═════ Record list

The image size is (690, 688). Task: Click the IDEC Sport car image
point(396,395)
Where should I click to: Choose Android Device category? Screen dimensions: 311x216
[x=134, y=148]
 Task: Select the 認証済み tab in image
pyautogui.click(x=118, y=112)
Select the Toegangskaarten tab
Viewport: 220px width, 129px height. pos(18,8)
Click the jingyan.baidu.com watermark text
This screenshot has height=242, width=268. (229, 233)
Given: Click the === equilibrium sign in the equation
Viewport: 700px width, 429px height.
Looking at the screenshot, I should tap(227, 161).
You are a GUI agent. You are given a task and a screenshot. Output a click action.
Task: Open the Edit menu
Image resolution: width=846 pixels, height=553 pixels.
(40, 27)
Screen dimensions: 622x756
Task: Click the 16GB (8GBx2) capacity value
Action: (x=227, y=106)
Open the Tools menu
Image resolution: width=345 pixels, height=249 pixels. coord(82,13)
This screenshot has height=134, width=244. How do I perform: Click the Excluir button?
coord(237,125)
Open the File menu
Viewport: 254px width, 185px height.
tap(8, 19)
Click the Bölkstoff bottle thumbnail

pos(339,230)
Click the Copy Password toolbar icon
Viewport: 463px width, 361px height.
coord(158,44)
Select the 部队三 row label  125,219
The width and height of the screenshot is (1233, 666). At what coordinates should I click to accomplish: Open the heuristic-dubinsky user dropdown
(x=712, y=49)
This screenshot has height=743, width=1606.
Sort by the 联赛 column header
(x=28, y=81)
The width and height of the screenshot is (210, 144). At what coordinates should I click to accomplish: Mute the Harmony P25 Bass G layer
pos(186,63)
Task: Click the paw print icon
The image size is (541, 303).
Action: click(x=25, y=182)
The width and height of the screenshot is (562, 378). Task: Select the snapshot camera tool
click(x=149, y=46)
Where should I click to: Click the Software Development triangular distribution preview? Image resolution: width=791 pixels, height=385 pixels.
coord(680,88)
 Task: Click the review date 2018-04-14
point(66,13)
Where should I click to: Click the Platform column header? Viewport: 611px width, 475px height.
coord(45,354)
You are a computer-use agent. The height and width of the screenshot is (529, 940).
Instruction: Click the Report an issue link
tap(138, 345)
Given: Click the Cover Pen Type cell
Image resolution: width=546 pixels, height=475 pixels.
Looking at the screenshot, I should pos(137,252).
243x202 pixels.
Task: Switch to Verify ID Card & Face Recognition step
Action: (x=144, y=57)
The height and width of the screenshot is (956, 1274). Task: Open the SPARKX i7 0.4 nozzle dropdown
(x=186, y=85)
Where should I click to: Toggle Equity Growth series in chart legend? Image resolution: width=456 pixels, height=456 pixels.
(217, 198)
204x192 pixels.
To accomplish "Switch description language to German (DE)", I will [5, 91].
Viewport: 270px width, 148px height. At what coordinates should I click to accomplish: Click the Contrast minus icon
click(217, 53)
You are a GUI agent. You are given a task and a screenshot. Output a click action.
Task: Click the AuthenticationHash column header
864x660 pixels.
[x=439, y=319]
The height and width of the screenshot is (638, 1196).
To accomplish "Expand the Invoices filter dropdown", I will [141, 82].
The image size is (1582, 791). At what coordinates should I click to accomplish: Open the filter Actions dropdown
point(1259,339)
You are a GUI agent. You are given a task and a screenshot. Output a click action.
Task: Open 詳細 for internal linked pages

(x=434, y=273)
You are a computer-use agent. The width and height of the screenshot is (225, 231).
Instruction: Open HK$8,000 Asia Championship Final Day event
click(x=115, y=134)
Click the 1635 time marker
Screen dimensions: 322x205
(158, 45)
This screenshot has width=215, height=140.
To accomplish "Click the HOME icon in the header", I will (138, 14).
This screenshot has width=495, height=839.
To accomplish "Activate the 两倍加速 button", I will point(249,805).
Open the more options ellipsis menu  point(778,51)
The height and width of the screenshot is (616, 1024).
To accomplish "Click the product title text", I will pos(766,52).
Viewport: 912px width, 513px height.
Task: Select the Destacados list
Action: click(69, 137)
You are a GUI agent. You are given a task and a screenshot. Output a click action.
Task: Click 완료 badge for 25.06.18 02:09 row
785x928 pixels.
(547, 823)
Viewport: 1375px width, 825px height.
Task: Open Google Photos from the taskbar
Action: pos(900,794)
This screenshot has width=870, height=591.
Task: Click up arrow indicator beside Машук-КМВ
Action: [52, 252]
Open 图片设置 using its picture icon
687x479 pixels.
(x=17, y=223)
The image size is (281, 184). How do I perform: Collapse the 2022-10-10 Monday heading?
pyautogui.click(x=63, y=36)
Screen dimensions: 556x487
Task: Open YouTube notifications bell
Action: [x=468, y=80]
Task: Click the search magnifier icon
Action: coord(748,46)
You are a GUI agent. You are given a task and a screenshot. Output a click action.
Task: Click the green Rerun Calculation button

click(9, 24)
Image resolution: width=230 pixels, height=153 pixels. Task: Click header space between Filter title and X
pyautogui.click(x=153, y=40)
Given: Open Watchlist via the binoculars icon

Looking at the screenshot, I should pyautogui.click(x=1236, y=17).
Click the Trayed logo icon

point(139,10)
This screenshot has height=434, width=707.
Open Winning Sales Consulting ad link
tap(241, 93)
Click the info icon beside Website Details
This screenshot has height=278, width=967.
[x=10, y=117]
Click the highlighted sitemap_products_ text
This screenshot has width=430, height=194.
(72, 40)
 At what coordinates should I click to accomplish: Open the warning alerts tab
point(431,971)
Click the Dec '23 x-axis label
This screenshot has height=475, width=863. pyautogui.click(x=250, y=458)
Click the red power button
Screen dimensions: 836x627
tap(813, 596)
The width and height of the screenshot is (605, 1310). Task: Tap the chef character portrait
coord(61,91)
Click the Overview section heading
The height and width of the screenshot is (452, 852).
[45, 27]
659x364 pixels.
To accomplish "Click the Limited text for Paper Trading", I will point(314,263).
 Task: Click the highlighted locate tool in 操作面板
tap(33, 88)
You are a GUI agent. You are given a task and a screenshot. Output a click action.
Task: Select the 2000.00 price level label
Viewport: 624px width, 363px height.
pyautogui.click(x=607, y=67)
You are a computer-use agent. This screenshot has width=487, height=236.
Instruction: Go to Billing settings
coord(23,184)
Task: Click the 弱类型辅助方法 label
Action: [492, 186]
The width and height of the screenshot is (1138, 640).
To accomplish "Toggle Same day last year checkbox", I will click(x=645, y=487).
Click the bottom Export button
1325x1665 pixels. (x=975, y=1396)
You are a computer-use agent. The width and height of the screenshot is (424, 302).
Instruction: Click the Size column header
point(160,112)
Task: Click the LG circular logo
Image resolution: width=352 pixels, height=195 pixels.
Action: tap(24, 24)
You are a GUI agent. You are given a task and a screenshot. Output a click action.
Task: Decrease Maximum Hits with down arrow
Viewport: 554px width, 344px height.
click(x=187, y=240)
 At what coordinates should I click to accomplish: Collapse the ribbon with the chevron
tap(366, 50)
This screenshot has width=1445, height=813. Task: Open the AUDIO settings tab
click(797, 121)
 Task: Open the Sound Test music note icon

══════════

To do:
Show every line above that contains the word "Select", copying each one in full.

Completed task:
 Task: Select the 認証済み tab in image
Select the Toegangskaarten tab
Select the 部队三 row label  125,219
The width and height of the screenshot is (562, 378). Task: Select the snapshot camera tool
Task: Select the Destacados list
Task: Select the 2000.00 price level label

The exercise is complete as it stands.